## 作業内容
引用文の「はい、その問題が、これです。」から「どっちともそれらしく聞こえませんでしょうか。」までを、一字も変えずに書き写してください。

## 引用文
================

今回は、これらを踏まえた上でのものとなります。
つまりは、言うてしまえば補足回です。
なんですが、じゃあおまけなのかよというと、必ずしもそうではありません。
かなり大事なことを話します。
どうぞ、読み飛ばしたり、読み漏らさずに。
そしてせめて、下のクイズだけでもちょっと覗いてみてみてください。

すぐ外で発生したコバエは「内部発生」か
さて。
このようなお話をすると、たまに次のような質問を受けることがあります。
それを逆に、皆さんにクイズとして出したく思います。
はい、その問題が、これです。
問題 |
工場や店舗のほんのすぐ外の側溝で発生したコバエは、内部発生要因昆虫なのですか? |
どうでしょうか。
皆さん、どう思いますか?
いや、これはすぐ外で「発生」しているって言っているんだから、「内部発生」だろ?
いや、これはすぐ「外」って言っているんだから、「内部発生」じゃないだろ?
どっちともそれらしく聞こえませんでしょうか。

================

## 抽出した記録
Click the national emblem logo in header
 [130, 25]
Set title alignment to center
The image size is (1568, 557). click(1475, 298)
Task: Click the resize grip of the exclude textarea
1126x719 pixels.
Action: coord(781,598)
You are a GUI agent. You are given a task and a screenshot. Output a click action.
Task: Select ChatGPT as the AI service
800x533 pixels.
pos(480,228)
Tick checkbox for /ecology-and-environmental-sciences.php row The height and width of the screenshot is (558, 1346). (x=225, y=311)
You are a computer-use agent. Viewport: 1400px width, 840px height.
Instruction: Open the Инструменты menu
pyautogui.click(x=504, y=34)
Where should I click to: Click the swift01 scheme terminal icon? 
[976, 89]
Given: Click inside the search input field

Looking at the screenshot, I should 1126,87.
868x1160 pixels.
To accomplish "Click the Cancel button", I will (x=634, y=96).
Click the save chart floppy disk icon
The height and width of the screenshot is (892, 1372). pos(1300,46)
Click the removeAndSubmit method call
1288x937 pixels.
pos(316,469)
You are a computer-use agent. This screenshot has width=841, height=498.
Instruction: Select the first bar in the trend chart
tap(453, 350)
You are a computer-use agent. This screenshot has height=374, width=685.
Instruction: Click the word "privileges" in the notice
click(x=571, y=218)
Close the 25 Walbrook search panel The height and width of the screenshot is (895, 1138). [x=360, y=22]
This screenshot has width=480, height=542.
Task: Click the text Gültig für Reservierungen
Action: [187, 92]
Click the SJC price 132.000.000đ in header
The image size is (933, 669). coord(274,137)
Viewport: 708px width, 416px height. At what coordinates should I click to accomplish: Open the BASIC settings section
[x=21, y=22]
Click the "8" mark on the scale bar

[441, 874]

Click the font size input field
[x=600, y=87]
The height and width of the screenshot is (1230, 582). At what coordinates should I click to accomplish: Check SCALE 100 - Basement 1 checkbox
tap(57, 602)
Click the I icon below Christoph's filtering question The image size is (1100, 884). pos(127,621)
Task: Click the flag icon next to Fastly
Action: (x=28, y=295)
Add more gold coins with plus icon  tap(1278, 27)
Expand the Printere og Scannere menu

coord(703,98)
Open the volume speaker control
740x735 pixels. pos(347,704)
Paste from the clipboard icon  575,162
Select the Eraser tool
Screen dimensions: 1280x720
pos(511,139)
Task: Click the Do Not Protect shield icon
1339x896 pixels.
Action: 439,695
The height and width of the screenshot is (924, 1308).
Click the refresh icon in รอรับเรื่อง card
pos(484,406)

================

## 正しい出力
はい、その問題が、これです。
問題 |
工場や店舗のほんのすぐ外の側溝で発生したコバエは、内部発生要因昆虫なのですか? |
どうでしょうか。
皆さん、どう思いますか?
いや、これはすぐ外で「発生」しているって言っているんだから、「内部発生」だろ?
いや、これはすぐ「外」って言っているんだから、「内部発生」じゃないだろ?
どっちともそれらしく聞こえませんでしょうか。